THIRD SUNDAY OF LENT. YEAR A.
February 24, 2008.
(First Reading: Exodus 17:3-7) (Second Reading: Romans 5:1-2, 5-8)
(Gospel Reading: John 4:5-42)


WATER FOR LIVING
AND LIVING WATER.


It goes without saying that we humans need water to live, and whenever there is a deficit of water in our body, we experience thirst, the distressful feeling caused by the unmet need for water. The longer such need goes unmet, the more painful it becomes, and it will lead to death if there is no intake of water within a given time.

It can also be said that if the human body receives the water it needs in a constant and systematic manner, the person will not come to experience the distressful feeling of thirst.

Thus, the appropriate supply of water consumed to satisfy one's thirst, eliminates the feeling of thirst and renders the need inexistent. However, once water is withheld thirst signals that the need has reappeared(1).

Just like the proper use of an inexhaustible supply of water prevents the onset of thirst, a similarly inexhaustible supply of, say, food will prevent a person's hunger(2).

Once human beings find a way to properly and fully satisfy their needs, then we can say that they have found a way to eliminate said needs.

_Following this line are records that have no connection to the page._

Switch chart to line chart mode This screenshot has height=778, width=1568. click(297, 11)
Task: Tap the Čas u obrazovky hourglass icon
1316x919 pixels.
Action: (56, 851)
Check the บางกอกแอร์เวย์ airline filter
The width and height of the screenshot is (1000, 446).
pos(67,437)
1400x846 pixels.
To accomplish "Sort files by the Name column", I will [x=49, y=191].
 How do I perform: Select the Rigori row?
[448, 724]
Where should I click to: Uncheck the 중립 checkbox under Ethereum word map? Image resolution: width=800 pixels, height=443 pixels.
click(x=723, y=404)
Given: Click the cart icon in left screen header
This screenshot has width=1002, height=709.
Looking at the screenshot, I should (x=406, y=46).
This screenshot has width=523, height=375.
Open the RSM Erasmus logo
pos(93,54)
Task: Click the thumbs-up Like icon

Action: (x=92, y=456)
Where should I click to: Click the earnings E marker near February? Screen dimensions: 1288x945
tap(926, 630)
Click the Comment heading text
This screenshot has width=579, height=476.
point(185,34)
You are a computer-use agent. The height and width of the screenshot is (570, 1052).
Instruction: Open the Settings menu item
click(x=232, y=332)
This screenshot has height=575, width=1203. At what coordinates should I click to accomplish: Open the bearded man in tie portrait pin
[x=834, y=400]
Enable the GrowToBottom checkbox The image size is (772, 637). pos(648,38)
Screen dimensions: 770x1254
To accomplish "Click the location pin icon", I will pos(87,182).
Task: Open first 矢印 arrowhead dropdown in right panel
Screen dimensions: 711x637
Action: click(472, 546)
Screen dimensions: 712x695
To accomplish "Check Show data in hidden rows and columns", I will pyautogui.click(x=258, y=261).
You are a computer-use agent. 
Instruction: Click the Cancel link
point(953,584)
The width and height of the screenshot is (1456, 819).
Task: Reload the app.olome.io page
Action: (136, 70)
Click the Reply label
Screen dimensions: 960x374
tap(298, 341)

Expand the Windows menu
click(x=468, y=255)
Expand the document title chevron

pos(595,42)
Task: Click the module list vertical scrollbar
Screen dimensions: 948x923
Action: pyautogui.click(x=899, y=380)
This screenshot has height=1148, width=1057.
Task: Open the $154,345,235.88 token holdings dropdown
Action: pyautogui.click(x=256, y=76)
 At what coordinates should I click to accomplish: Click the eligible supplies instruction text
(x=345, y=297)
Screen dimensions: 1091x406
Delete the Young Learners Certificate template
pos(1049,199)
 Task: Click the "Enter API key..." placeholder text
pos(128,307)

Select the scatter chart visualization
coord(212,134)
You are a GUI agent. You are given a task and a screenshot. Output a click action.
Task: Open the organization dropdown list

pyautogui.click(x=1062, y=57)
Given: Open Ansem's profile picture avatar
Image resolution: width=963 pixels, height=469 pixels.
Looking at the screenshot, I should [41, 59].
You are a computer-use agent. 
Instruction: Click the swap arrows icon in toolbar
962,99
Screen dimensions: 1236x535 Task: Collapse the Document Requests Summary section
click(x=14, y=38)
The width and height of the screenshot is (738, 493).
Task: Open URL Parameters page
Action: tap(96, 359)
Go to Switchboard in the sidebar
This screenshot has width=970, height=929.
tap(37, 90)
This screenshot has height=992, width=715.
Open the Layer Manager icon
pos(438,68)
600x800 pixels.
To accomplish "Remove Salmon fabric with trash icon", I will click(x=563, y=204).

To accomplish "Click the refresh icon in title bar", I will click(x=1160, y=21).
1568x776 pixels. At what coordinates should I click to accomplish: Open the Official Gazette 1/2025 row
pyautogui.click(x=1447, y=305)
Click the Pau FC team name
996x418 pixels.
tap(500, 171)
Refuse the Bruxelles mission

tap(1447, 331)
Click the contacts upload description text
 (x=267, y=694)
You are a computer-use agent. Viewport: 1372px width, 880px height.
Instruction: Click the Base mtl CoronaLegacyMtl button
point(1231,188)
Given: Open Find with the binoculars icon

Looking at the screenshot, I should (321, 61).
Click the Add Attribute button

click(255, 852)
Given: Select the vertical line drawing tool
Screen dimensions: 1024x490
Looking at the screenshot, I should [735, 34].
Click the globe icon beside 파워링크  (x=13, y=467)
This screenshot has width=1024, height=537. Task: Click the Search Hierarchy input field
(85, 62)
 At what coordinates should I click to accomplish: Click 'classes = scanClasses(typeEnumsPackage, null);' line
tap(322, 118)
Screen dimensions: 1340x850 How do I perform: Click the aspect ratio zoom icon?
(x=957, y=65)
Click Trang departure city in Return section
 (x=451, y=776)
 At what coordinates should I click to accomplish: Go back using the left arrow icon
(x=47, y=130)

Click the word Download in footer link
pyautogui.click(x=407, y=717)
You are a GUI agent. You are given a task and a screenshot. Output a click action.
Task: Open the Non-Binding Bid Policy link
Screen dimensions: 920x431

The Lord Jesus speaks of "living water" (John 4:10), water that "will become in [a human being] a spring of water" (John 4:16). He also says: "Whoever drinks the water I shall give will never thirst" (John 4:14).

What is this living water Jesus is speaking about?
Is the caring commitment that bonds human beings with one another and prompts them to mutually meet all their human needs(3) in a manner that causes them to no longer experience the destructive effects of unmet needs.

Let us present the following example to clarify the concept of the "living water": The commitment that parents establish with their children.
Through their efforts, work and sacrifice the parents, with utmost dedication give their child all the things he needs so that the child's needs are properly and timely met. The parents' caring commitment renders the child's needs actually inexistent because said needs are never left unmet.

The parents' unselfish care, loving commitment and unconditional dedication constitute the spring of "living water" that satisfies the needs of their children. And the children, through the example of their parents, learn not only to receive but also to give such "living water". Therefore, parents and children "can rejoice together" because the "living water" flows between them.

Jesus gives us an example of the "living water" flowing between the sower and the reaper. He describes the benefits people gain from working toward their common well-being: "The sower and the reaper can rejoice together" for they are "sharing the fruits of their work" (John 4:36, 38).

How does Jesus satisfies his own hunger and thirst?
By doing "the will of the one who sent me and finishing his work" (John 4:34); will and work which are the fountain of "living water". The work of Jesus consists in giving all human beings the ability to live in a world where all people properly and fully meet one another's human needs.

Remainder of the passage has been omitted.